> **练习任务**:
a: 据给定文本，红帽在收购 Inktank 之后宣布将 Calamari 开源，原因何在？请以一至三句话作答。
b: 请将给定文本中的下列句子译成英文："Inkscope 是一个 Ceph 的管理和监控系统, 依赖于 Ceph 提供的 API, 使用 MongoDB来存储实时的监控数据和历史信息。"

> **给定文本**:
Ceph使用---dashboard启用及Prometheus监控
一、Ceph dashboard介绍
Ceph dashboard 是通过一个 web 界面, 对已经运行的 ceph 集群进行状态查看及功能配置等功能, 早期 ceph 使用的是第三方的 dashboard 组件。
如:Calamari
Calamari 对外提供了十分漂亮的 Web 管理和监控界面, 以及一套改进的 REST API 接口(不同于 Ceph 自身的 REST API) , 在一定程度上简化了 Ceph 的管理。 最初 Calamari 是作为Inktank 公司的 Ceph 企业级商业产品来销售, 红帽 2015 年收购 Inktank 后为了更好地推动 Ceph 的发展, 对外宣布 Calamari 开源
https://github.com/ceph/calamari
优点:
- 管理功能好
 - 界面友好
 - 可以利用它来部署 Ceph 和监控 Ceph
 
缺点:
- 非官方
 - 依赖 OpenStack 某些包
 
VSM
Virtual Storage Manager (VSM)是 Intel 公司研发并且开源的一款 Ceph 集群管理和监控软件, 简化了一些 Ceph 集群部署的一些步骤, 可以简单的通过 WEB 页面来操作。
https://github.com/intel/virtual-storage-manager
优点:
- 易部署
 - 轻量级
 - 灵活(可以自定义开发功能)
 
缺点:
- 监控选项少
 - 缺乏 Ceph 管理功能
 
Inkscope
Inkscope 是一个 Ceph 的管理和监控系统, 依赖于 Ceph 提供的 API, 使用 MongoDB来存储实时的监控数据和历史信息。

> **记录资料**:

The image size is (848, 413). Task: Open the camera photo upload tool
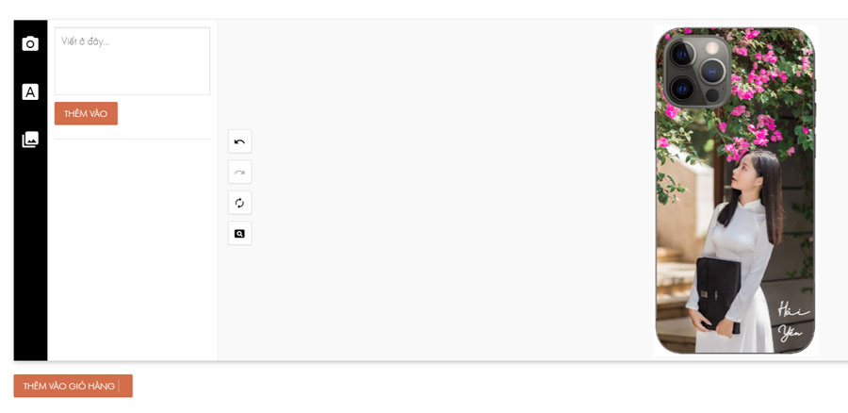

> **参考答案**:
a: 红帽于 2015 年收购 Inktank 后，为了更好地推动 Ceph 的发展，对外宣布 Calamari 开源。

b: Inkscope is a management and monitoring system for Ceph that relies on the API provided by Ceph and uses MongoDB to store real-time monitoring data and historical information.